Rare Extraterrestrial Crystal Found in Siberia is the Only Natural Quasicrystal on Earth
In a remote corner of the world, in the Koryak Mountains in Far-Eastern Siberia, scientists discovered a rare extraterrestrial crystal dating back to the birth of our solar system, 4.5 billion years ago, making it as old or even older than Earth itself. It is believed that the exotic mineral came to Earth on a meteorite.
An international team of researchers led by Princeton University scientists analysed the crystal and discovered that it has an extremely unique composition, so unusual in fact that it was thought impossible to exist. Although the crystal looks quite normal on the outside, the inner structure is unlike anything found on Earth, making it the world’s only known sample of naturally occurring quasicrystal .
A quasicrystal, is a structure that is ordered but not periodic. A quasicrystalline pattern can continuously fill all available space, but it lacks translational symmetry. Instead of the regularly repeating clusters of atoms, quasicrystals contain more intricate atomic arrangements.

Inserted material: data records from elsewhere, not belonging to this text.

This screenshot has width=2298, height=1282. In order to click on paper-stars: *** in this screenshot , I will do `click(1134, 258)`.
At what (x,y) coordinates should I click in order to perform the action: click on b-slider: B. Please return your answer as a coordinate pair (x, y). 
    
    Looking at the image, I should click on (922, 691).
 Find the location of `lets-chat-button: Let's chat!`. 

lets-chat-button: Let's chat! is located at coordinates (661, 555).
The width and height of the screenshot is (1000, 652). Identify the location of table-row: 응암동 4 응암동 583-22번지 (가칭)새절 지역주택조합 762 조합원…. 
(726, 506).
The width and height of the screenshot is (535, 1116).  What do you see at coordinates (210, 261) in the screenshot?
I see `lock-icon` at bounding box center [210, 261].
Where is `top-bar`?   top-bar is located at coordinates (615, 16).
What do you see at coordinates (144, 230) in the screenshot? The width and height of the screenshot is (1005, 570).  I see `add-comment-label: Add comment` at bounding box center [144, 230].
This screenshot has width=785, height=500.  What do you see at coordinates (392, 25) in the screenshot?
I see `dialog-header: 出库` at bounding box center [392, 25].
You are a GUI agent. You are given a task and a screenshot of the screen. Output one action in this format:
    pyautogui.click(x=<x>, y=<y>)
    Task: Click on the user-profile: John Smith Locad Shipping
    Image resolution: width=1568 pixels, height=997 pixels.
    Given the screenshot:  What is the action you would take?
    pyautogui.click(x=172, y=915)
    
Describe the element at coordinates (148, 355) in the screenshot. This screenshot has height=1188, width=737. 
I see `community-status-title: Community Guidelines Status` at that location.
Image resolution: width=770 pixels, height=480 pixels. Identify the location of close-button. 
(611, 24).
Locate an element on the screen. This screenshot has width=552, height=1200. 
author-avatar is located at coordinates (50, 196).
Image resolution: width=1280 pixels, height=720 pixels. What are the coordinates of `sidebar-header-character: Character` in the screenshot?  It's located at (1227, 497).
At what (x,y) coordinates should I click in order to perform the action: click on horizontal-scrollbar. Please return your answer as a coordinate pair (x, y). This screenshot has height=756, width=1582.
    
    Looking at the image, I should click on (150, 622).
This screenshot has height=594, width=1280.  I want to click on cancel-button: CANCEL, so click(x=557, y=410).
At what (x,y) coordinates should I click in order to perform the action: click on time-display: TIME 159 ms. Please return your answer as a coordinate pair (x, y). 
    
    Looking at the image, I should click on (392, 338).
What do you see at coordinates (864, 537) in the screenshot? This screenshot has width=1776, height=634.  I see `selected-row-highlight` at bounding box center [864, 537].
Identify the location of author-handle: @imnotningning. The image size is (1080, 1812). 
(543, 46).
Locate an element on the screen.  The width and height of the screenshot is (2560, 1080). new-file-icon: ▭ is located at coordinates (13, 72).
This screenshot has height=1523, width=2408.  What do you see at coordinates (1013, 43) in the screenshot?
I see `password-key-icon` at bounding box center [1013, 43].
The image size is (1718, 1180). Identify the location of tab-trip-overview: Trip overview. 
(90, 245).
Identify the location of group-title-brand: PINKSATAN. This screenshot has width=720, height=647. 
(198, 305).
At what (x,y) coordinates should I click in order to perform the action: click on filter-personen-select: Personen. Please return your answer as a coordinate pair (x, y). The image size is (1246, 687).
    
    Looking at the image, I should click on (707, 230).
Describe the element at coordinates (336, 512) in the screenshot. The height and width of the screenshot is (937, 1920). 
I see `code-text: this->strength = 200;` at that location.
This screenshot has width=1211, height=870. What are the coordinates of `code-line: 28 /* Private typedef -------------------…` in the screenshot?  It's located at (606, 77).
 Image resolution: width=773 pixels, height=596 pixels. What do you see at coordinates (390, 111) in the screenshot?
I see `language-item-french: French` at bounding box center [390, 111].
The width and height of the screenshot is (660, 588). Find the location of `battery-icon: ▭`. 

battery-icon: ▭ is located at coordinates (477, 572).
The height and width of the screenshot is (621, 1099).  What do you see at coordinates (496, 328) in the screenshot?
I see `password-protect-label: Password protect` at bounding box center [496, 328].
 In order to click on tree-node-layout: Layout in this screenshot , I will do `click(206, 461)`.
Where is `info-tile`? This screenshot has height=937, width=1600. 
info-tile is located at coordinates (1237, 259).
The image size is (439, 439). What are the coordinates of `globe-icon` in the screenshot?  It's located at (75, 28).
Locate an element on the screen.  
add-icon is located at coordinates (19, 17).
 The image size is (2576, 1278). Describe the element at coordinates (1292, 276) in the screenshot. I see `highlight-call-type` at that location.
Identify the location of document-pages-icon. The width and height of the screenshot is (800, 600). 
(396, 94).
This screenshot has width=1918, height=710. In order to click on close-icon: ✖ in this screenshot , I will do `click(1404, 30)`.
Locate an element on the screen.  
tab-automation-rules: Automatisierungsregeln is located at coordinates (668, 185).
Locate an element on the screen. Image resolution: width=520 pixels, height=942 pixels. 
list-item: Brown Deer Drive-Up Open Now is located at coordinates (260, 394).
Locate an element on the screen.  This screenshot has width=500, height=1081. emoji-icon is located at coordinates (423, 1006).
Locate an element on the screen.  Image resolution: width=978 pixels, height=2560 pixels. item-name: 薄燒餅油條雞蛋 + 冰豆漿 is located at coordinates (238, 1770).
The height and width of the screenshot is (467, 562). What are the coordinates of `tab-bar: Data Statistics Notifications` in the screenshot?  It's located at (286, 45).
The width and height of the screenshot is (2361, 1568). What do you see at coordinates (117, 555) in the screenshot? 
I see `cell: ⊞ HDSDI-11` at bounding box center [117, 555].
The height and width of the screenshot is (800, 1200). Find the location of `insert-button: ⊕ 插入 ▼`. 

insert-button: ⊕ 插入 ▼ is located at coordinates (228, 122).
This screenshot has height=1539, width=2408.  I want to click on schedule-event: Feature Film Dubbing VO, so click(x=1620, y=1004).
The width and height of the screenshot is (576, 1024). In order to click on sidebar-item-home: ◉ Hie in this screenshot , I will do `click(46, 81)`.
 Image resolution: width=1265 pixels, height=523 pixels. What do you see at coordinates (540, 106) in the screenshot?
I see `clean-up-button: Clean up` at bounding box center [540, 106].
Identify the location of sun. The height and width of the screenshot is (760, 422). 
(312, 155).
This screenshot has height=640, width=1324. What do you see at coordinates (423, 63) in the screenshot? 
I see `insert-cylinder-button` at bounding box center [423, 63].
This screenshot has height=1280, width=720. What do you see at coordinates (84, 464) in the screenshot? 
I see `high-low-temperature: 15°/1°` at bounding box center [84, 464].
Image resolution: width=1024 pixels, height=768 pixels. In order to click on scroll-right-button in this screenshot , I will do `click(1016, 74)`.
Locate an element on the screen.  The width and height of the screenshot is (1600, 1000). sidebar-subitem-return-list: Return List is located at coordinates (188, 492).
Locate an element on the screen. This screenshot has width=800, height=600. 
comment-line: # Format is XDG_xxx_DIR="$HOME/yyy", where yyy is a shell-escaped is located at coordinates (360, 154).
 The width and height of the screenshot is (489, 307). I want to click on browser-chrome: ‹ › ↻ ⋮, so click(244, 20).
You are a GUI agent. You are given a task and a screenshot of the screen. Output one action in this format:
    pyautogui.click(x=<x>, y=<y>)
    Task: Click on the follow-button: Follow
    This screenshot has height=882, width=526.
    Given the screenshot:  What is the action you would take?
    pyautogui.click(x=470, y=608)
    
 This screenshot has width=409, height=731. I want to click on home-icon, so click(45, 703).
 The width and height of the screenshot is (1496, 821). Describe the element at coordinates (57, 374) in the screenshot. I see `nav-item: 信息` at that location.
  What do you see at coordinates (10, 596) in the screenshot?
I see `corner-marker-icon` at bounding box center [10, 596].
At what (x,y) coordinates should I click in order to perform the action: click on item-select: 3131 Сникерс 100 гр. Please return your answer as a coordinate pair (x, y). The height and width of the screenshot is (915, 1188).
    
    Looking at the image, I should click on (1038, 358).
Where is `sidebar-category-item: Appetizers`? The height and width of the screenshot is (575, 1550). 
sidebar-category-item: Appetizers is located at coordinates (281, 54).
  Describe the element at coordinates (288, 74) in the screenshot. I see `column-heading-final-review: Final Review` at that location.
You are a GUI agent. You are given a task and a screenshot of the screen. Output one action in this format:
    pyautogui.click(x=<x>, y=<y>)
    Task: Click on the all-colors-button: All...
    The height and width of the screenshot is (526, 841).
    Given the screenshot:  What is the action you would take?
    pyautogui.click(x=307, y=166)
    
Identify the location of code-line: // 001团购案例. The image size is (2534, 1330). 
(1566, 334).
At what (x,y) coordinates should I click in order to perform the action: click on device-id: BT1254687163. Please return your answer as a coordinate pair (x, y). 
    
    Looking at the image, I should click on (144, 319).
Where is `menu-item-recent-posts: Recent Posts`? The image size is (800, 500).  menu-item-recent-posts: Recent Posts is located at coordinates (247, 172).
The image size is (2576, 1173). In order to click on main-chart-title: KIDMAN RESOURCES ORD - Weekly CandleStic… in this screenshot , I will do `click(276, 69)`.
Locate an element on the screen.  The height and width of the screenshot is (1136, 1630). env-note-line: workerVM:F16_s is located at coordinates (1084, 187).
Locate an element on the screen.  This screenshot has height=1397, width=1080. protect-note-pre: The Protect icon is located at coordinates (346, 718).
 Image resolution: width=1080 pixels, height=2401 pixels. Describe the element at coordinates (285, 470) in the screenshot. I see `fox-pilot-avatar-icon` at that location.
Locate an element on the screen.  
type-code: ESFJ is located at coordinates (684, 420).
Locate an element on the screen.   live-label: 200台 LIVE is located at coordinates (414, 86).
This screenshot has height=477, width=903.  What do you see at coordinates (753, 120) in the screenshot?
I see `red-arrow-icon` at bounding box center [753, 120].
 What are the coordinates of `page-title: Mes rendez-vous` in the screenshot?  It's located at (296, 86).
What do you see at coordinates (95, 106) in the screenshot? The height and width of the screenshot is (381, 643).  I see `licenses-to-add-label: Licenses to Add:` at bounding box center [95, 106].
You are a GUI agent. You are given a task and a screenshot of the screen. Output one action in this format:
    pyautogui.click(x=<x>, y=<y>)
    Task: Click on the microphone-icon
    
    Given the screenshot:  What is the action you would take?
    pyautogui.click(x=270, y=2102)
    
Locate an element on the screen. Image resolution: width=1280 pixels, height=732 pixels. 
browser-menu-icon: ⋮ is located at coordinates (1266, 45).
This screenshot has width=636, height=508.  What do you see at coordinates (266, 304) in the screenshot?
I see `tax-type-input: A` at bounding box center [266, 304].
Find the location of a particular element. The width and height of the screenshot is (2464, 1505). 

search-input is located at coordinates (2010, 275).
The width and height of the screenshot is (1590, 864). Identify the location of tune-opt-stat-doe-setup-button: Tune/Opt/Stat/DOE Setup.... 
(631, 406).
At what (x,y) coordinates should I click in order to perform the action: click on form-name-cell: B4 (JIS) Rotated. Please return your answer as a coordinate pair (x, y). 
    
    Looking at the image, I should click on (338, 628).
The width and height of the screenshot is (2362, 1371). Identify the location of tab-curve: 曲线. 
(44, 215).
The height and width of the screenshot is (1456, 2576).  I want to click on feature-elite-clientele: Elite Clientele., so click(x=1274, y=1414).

Until now, experts believed that quasicrystals could only be formed under laboratory conditions. However, the latest discovery in Siberia has turned this notion on its head. "The finding is important evidence that quasicrystals can form in nature under astrophysical conditions, and provides evidence that this phase of matter can remain stable over billions of years," said physicist Paul Steinhardt, the Albert Einstein Professor in Science at Princeton.
To uncover the origin of the natural quasicrystal sample, the team of scientists tested numerous possibilities, including the chance that the sample was actually a byproduct of industrial manufacturing. However, their analyses showed that the crystal was embedded in stishovite, a mineral found in meteorites, indicating that the quasicrystal and stishovite formed together through a natural high-pressure process.
The team of investigators then examined the rations of different isotopes of oxygen which vary according to whether the minerals formed on Earth or in space. The results clearly revealed that the ratio of oxygen isotopes is indicative of formation in space.